After loss, this can feel especially sensitive because your choices may already feel emotionally complicated. You may still be working out what intimacy means now, and you may not want to explain that fully to someone else. You may know enough to say what you do not want, even if you are still uncertain about what you do want. That is enough.
The purpose of saying you want something casual is not to defend your position. It is to set expectations. A simple statement such as “I’m not looking for a relationship” or “I only want something casual” does not require a long explanation. It gives the other person the information they need in order to decide whether they are aligned with you.
Many people over-explain because they feel guilty. They add context, soften the message, or create space for the other person to negotiate it. This often makes the situation less clear rather than more considerate. When the core message becomes wrapped in too much explanation, it can sound uncertain, and uncertainty invites interpretation.
There is nothing wrong with being warm or considerate, but warmth should not come at the expense of
clarity. You can say something gently and still make it unmistakable. The aim is not to make the other
person feel rejected or managed. The aim is to avoid creating false expectations.
The timing matters. It is easier to communicate casual intent before emotional assumptions have had time to develop. If you wait until the other person is already expecting more, the conversation becomes harder. Early clarity may feel blunt, but it prevents a much more difficult conversation later.

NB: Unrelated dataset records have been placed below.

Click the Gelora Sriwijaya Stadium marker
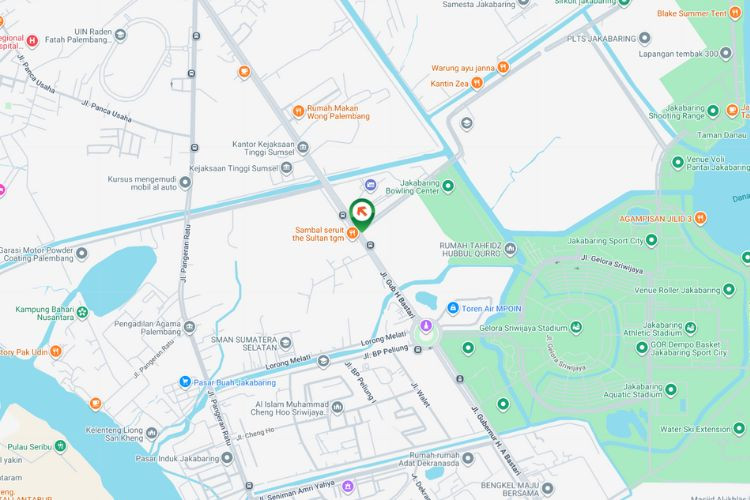 pos(576,328)
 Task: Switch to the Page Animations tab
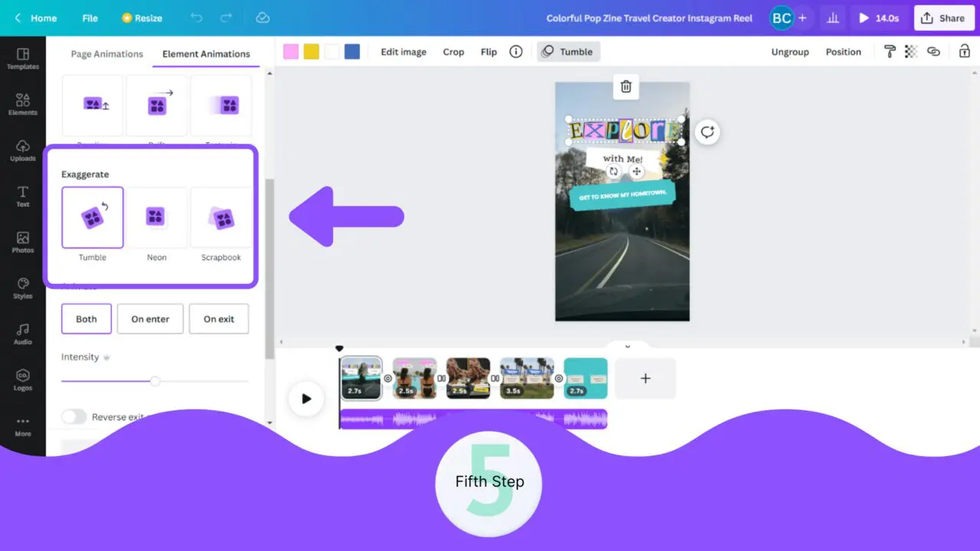[106, 54]
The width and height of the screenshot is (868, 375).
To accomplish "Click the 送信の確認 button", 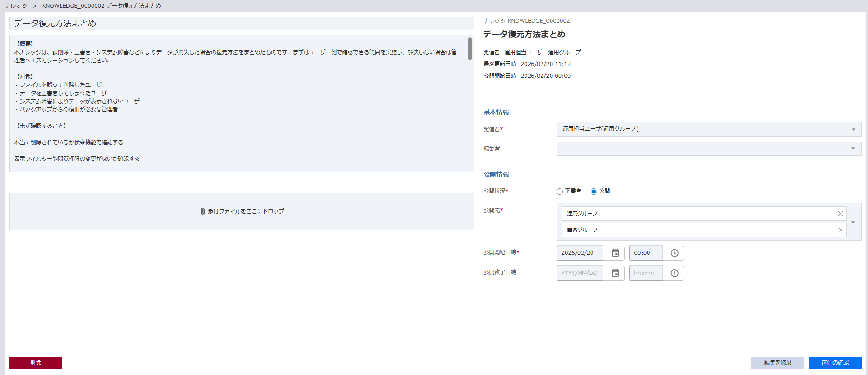I will pos(835,363).
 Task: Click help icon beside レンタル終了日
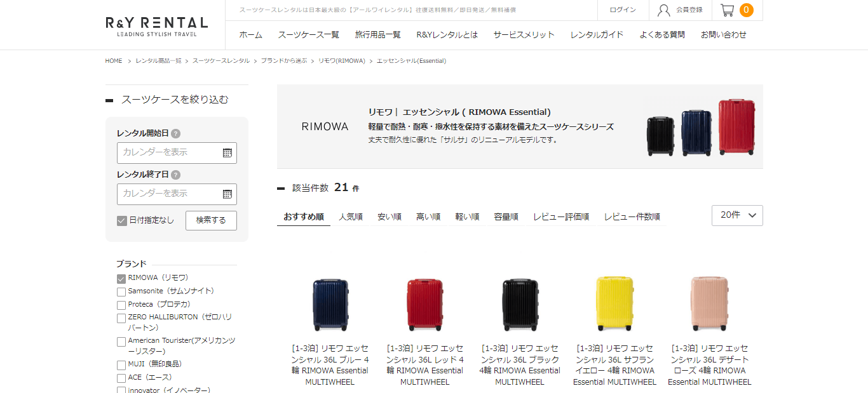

It is also useful to pay attention to how the other person responds. If they accept it clearly, that is a good
sign. If they try to persuade you otherwise, reinterpret what you said, or suggest that you may change your mind once you get to know them, that tells you something important. Casual only works when both people understand and accept the terms.
You do not need to apologise for wanting something casual. Apology can sometimes make it sound as
though your preference is a problem to be excused. It is not. It is simply where you are. You can be
respectful without making your choice seem smaller than it is.
There may be a temptation to keep things vague in order to avoid an awkward moment. But vague
language often creates exactly the situation you are trying to prevent. Phrases such as “I’m seeing how
things go” can mean many different things to different people. If what you mean is that you do not want a
relationship, it is better to say that directly.
Being clear about wanting something casual is not about shutting down possibility forever. It is about being honest now. Your feelings may change in the future, but that does not remove the need to communicate the truth of the present. The most respectful relationships, casual or otherwise, begin with honesty rather than assumption.